[What is needed]
After locating the line with "Książkowe zrób-to-sam, czyli" in the entries below, output it and each following line up to and including the line with "網站地圖 (28, 1940)", exactly and without pictures.

[Given information]
⟨

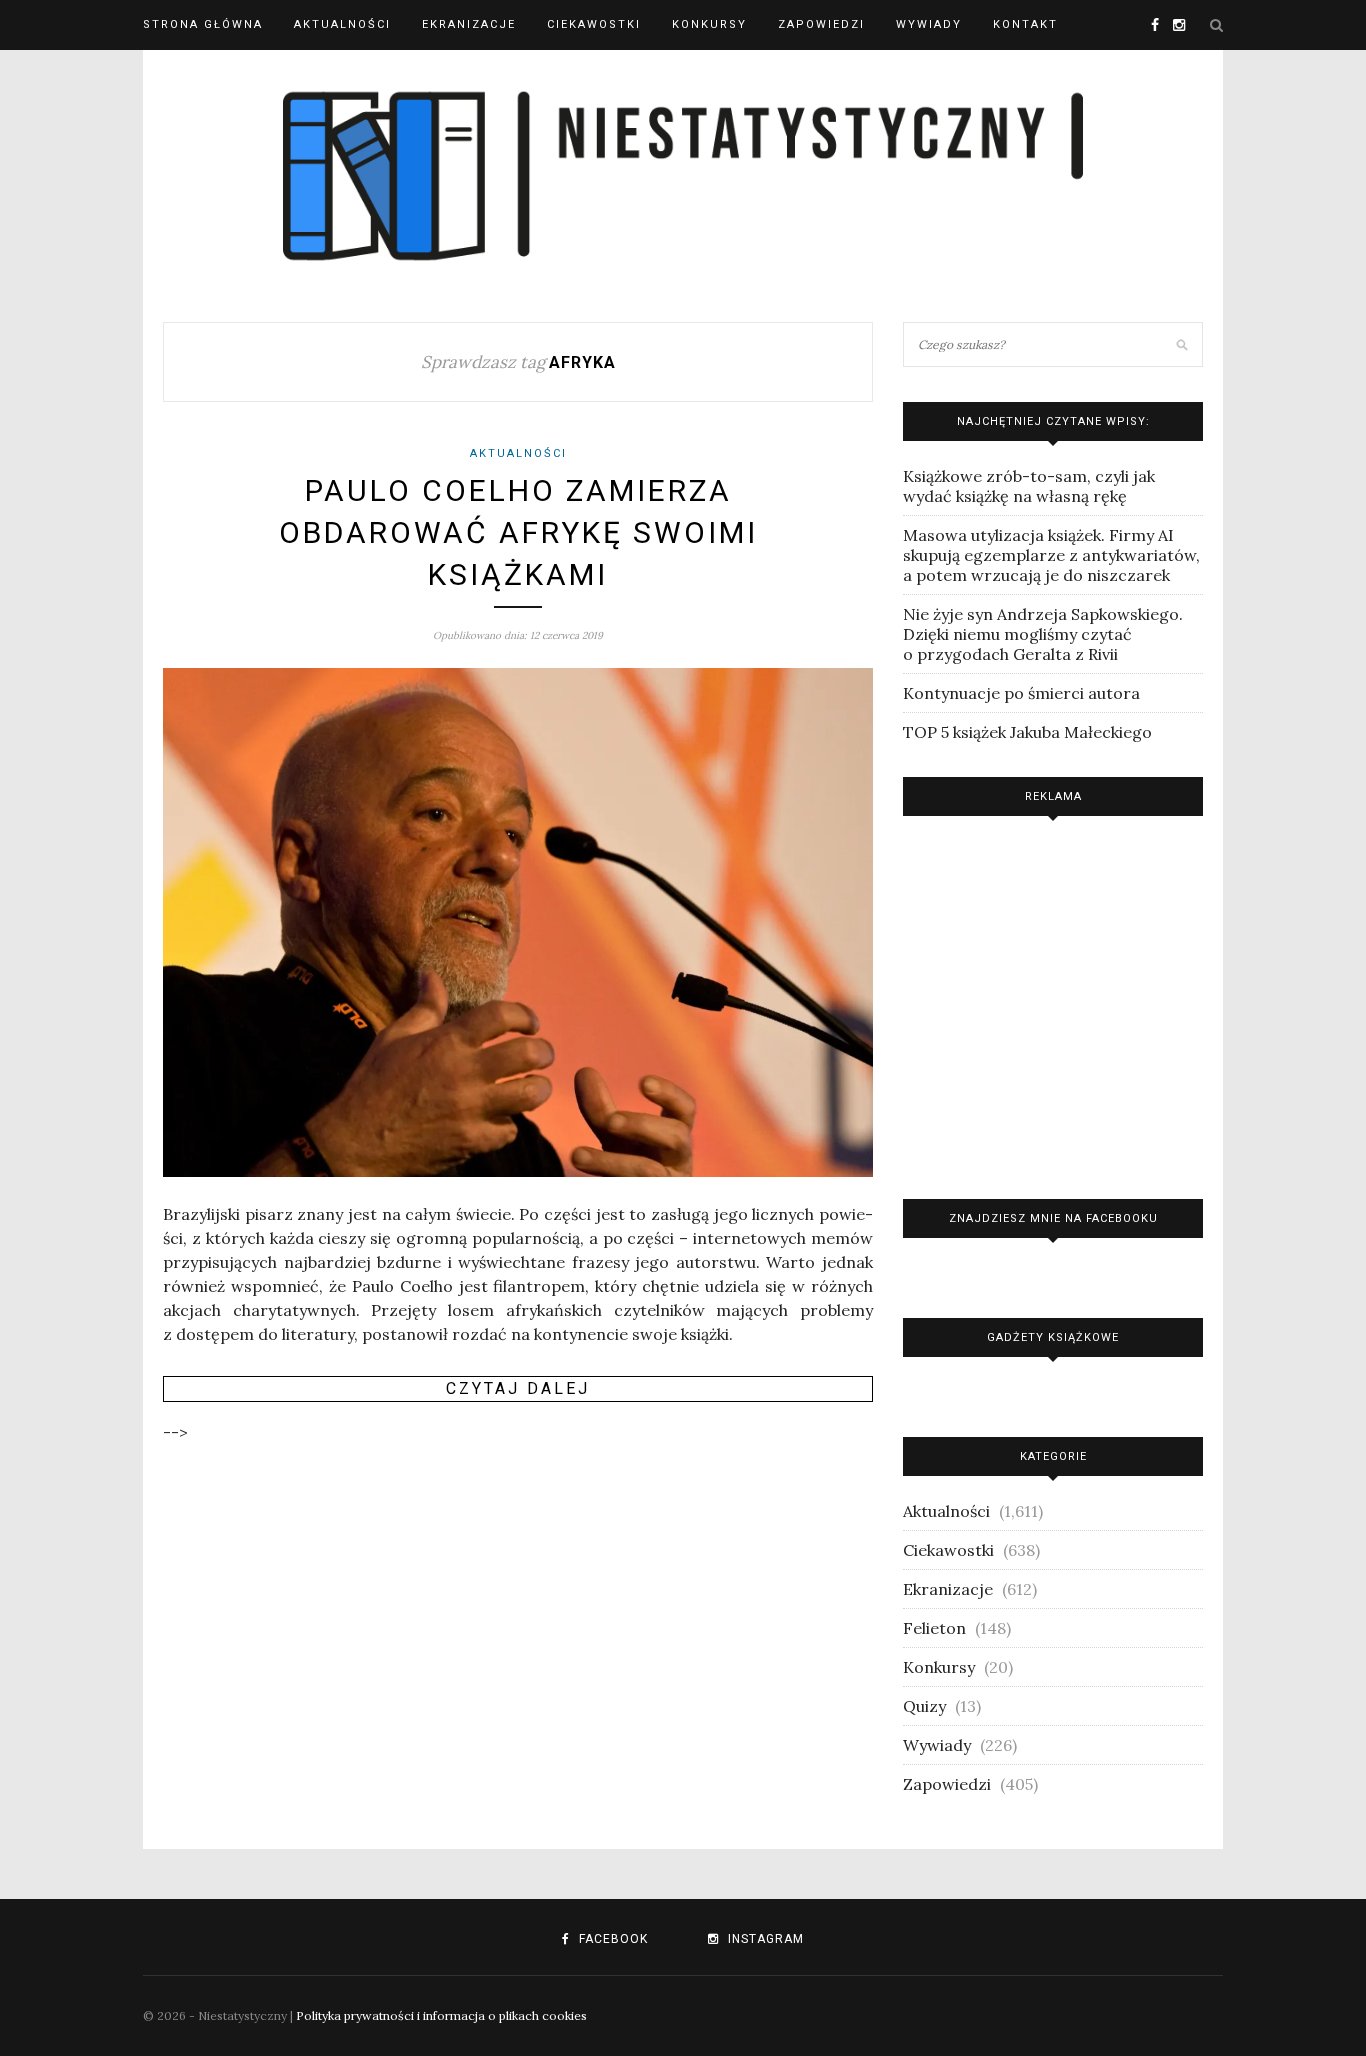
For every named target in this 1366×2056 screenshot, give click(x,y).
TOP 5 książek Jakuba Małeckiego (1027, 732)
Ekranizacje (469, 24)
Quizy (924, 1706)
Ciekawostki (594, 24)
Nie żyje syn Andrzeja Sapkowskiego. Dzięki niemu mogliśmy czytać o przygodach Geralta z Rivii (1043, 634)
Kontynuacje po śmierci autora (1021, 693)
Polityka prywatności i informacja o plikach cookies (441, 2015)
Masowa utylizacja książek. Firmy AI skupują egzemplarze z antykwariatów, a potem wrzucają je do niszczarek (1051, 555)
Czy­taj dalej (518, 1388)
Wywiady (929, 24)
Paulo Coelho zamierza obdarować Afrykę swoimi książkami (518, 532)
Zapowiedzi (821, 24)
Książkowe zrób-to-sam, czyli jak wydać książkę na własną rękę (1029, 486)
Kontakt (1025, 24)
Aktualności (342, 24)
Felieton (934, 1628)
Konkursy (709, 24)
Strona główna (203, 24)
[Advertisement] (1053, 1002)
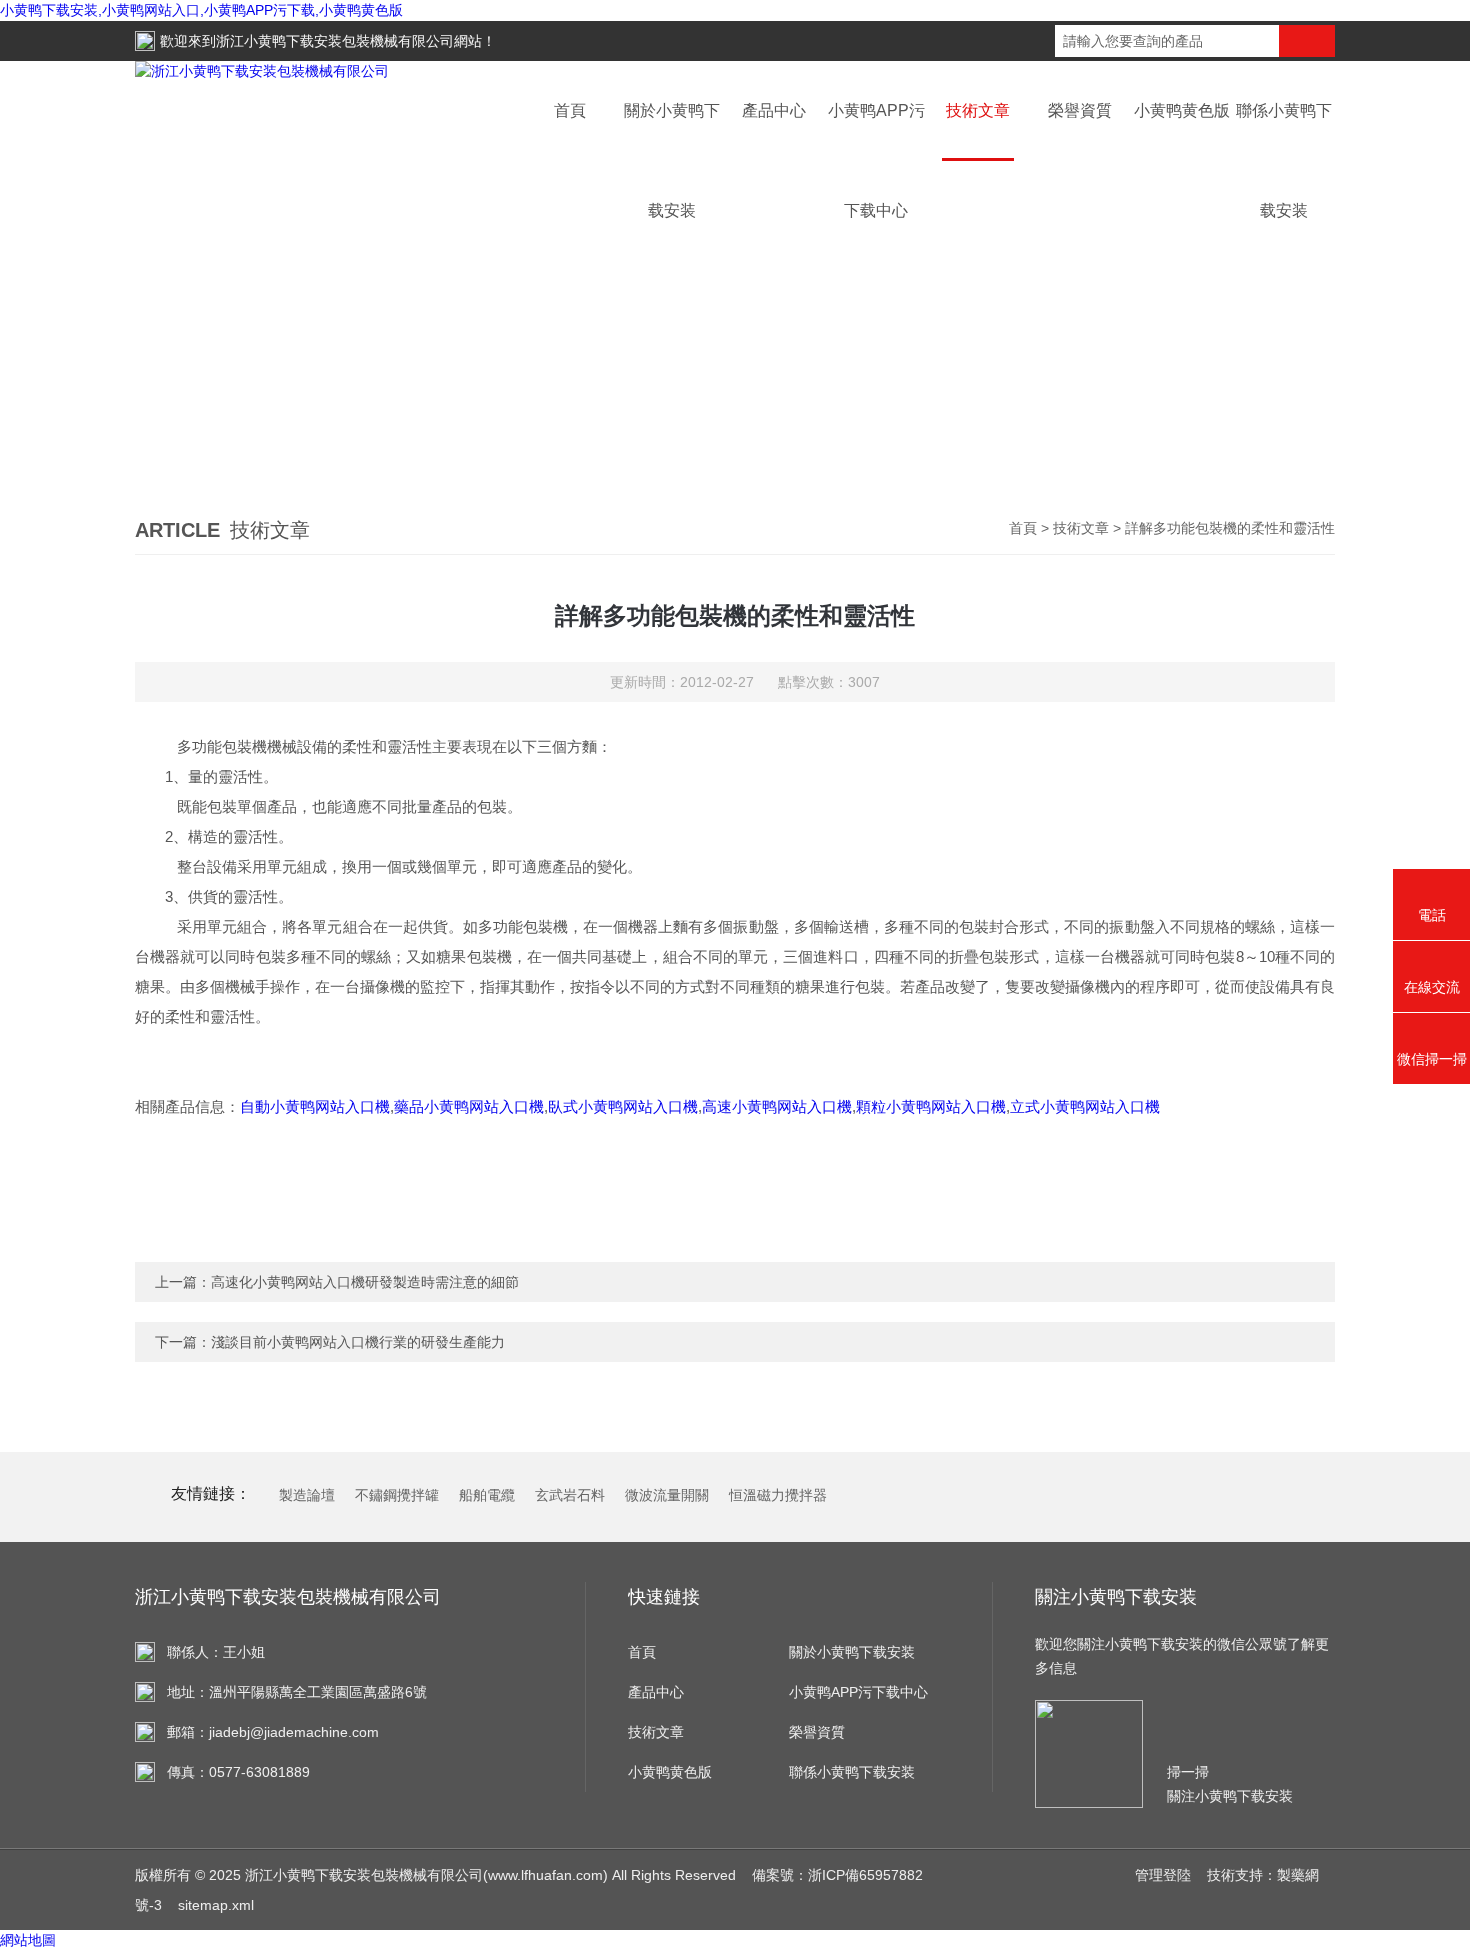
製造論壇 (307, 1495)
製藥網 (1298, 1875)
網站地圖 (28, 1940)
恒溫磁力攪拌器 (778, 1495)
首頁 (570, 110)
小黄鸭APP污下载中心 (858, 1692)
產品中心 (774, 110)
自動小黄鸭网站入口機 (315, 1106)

⟩

[Result of the exercise]
Książkowe zrób-to-sam, czyli jak wydać książkę na własną rękę (1029, 486)
Kontakt (1025, 24)
Aktualności (342, 24)
Felieton (934, 1628)
Konkursy (709, 24)
Strona główna (203, 24)
[Advertisement] (1053, 1002)
製造論壇 (307, 1495)
製藥網 (1298, 1875)
網站地圖 (28, 1940)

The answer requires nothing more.